梅川崇、松井玲
- 政治混迷が市場の不安要素に、金融政策運営への影響は明言せず
- IMF幹部、日銀は政治動向に関わらずデータ・ディペンデントの必要
米ワシントンを訪問中の日本銀行の植田和男総裁は16日(現地時間)、経済・物価見通しが実現する確度が高まれば金融緩和の度合いを調整していくと述べた。10月末の金融政策決定会合に向けて、さらに情報収集に当たる考えも示した。
主要7カ国(G7)、20カ国・地域(G20)財務相・中央銀行総裁会議閉幕後の記者会見で述べた。
植田総裁は、政策運営の基本姿勢として「経済・物価見通し、それを巡るリスク、そして見通しの確度、こういうものに従って金融政策を決定していく」と説明。
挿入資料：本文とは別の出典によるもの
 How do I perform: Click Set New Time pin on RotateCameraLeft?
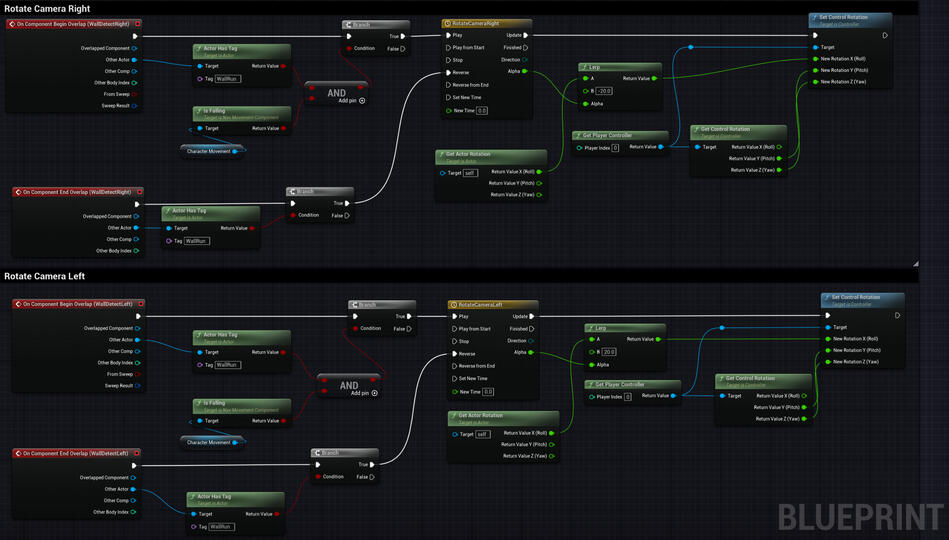[x=453, y=378]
続いて「見通しの確度が上がっていけば、その度合いに応じて適宜『金融引き締めの度合い』を調整していくという姿に全く変わりはない」と話したが、日銀がその後「金融緩和の度合い」に修正した。

金融市場での不安要素は日本の政治混迷だ。自民党総裁に高市早苗氏が選出されて以降、公明党の連立与党からの離脱や、首相指名選挙に向けた与野党による多数派形成の動きなどもあり、情勢は日々流動化している。今回の植田総裁の発言機会は、こうした状況下での金融政策の行方を探る上でも重要で、市場の注目を集めていた。
記者会見では政治の不安定化が金融政策運営に与える影響についても問われたが、明言は避けた。
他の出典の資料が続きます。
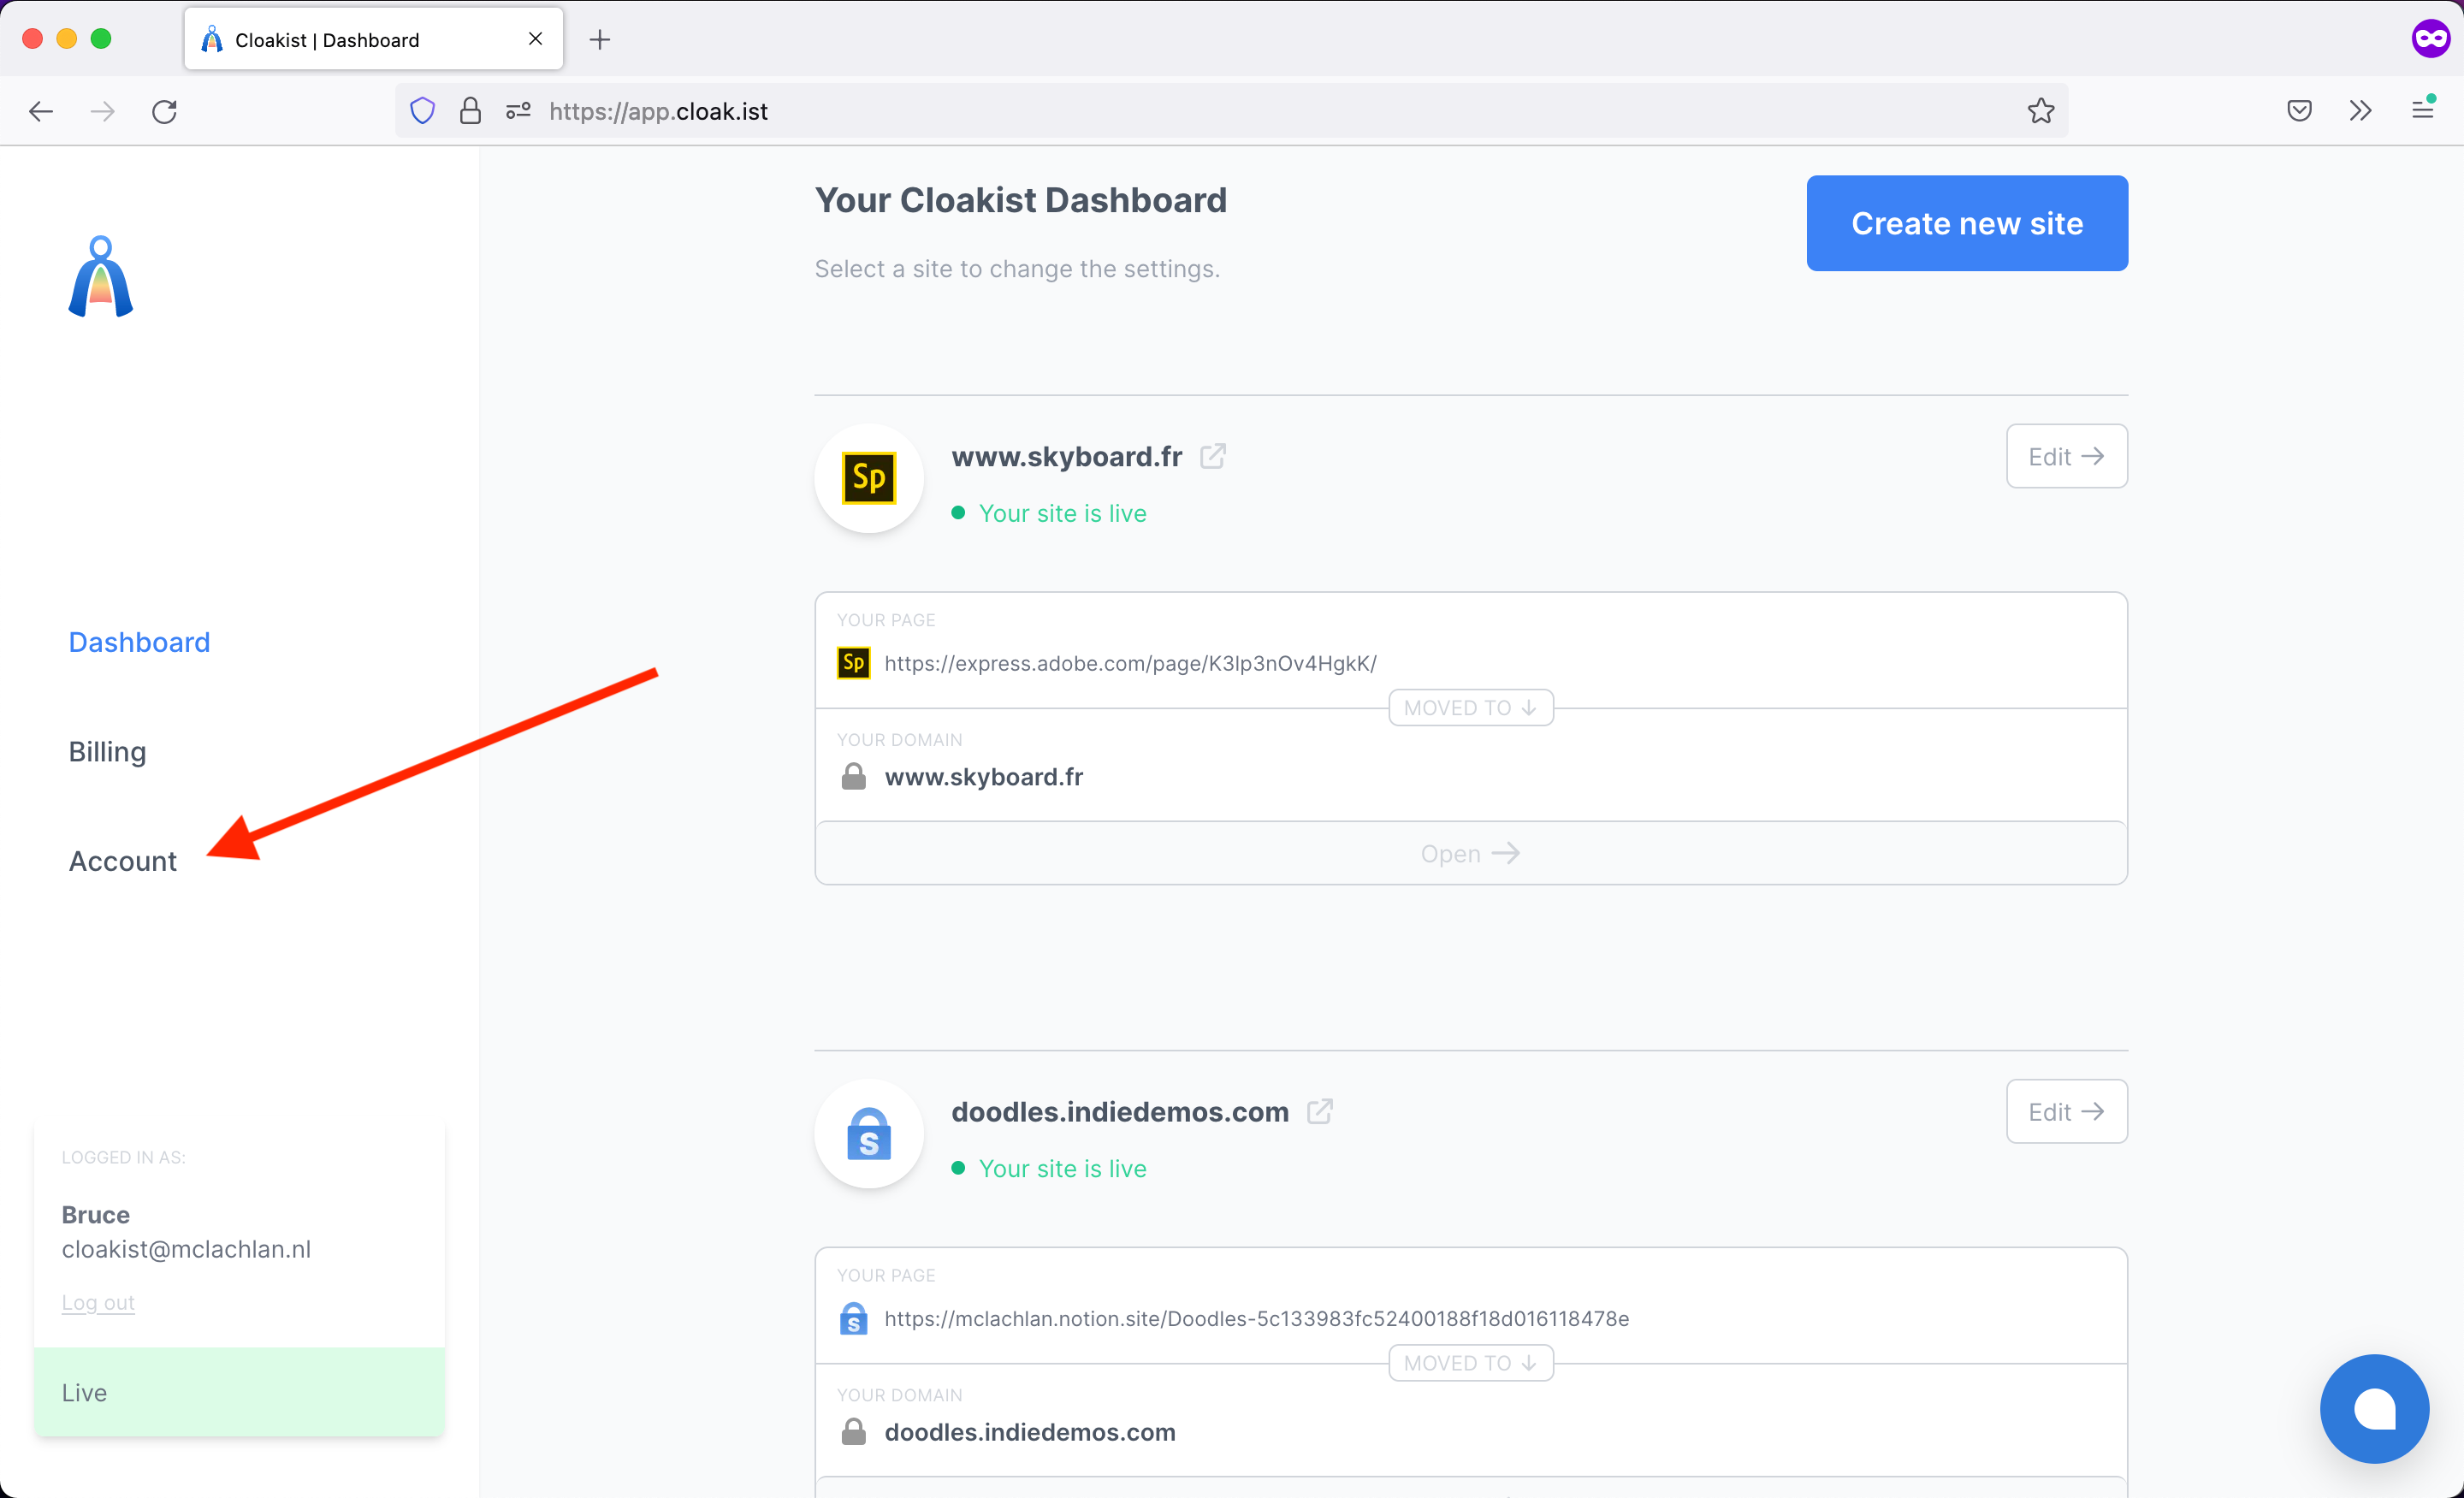
Task: Click the Adobe Spark site avatar icon
Action: click(868, 478)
国際通貨基金(IMF)アジア太平洋局副局長のナダ・シュエイリ氏は15日、ブルームバーグのインタビューで「日本の政治情勢を注視しており、毎日のニュースで進展を確認している」としつつ、政治の動きに関わらず「日銀はこれまでと同様にデータ・ディペンデントである必要がある」と話した。
記者会見には、G20会合で加藤勝信財務相の代理を務め政局た三村淳財務官も同席した。今回のG20では世界経済や国際金融、アフリカの成長などが議題となった。
米国を含めた世界経済について、植田総裁はこれまでのところ「レジリエント(強じんな)という言葉がぴったりするような底堅さを見せている」と指摘。米国による関税措置の影響が出るのが遅れていることが要因の一部で、今後その影響が出てくる可能性については「下方リスクとして織り込まざるを得ないというのが色々な人の評価だと思う」と語った。
次回の決定会合は今月29、30日に開かれる。国内メディアで報じられているトランプ米大統領の来日やアジア太平洋経済協力会議(APEC)首脳会議が前後に予定されており、政府の外交日程が続く中での開催となる。